Once you lift the helicopter off the ground, the helicopter is naturally unstable and requires the pilot to keep telling it where ( not ) to go all the time. It's like juggling on a unicycle, except you can only fall once, then you need to repair it and it will cost you. Eventually your thumbs will learn what to do, it's just a matter of whether you will learn it the hard way or not.
Naturally, a helicopter will not try to stay where you left it. It's not designed to. Also, there is no mechanical or electronic device keeping it in the air, so your thumbs will need to take care of this. Helicopters are pretty quick too, a wrong move and it's gone. Helicopters are non symmetrical either, the main blades spin in one direction, so a helicopter uses a tail rotor to control that imbalance, that creates another imbalance, but this the responsibility of the pilot to correct it.
The hard part of taking off with a tail rotor helicopter is spooling the helicopter up and just as it begins to lift, you must input a little right aileron to hold the helicopter in place and add power. This is a delicate operation not enough aileron and the helicopter drifts left. To much and you flip over and bust a blade or worse. This is an acquired skill not that hard, but will take a little practice before your doing picture perfect liftoffs!
Why 4 Chanel coaxial helicopters make good 1st helicopters.
Coaxial helicopters have 2 motors and 2 sets of blades that spin in opposite directions. They cancel out the torque of each other and we don't need a fan at the back to stop it from spinning.
No fan on the back equals no blowing sideways!

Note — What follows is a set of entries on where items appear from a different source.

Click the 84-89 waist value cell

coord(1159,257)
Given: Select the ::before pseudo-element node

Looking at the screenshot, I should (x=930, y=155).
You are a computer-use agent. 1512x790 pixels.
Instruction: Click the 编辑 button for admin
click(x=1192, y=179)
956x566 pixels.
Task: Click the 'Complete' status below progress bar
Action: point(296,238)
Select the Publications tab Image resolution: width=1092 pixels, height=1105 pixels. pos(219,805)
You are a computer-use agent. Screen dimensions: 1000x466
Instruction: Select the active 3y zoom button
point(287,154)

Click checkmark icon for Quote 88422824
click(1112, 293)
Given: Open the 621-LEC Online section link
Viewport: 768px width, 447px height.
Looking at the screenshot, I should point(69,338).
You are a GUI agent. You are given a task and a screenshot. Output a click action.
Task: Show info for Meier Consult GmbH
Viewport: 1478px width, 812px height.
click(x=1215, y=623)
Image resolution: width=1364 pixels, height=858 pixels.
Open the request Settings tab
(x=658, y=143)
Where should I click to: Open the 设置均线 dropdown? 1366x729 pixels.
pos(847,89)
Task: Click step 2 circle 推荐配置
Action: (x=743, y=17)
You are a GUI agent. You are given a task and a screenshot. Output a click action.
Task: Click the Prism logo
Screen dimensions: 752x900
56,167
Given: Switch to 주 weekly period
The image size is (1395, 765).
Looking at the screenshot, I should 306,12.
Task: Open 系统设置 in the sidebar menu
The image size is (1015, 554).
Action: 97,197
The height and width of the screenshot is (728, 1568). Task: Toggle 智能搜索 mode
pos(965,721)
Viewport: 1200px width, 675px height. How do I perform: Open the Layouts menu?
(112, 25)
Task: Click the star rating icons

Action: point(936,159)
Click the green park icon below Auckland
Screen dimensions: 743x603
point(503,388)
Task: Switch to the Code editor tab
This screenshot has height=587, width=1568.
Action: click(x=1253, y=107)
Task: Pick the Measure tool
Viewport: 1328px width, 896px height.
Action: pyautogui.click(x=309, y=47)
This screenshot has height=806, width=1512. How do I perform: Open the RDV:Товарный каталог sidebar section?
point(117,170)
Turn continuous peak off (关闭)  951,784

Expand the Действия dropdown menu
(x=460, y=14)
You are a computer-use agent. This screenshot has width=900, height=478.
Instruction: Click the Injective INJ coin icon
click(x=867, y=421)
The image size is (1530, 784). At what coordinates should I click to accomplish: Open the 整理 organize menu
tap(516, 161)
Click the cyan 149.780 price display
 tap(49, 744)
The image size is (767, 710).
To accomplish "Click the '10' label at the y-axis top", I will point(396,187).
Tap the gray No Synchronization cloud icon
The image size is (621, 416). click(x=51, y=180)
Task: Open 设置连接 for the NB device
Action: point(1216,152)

In order to turn the helicopter we slow down one motor just a bit and the torque of the other motor turns the helicopter. Coaxial helicopters also tend not to wander and will correct themselves if you just let the stick centre. New pilots get a chance to think move the stick and learn how to move the helicopter around without the helicopter constantly wanting to take off in a different direction every 2 seconds. The drawback of coaxial helis is they lack agility and, therefore, are very hard to fly outdoors, especially in wind that would be no match for a CP heli.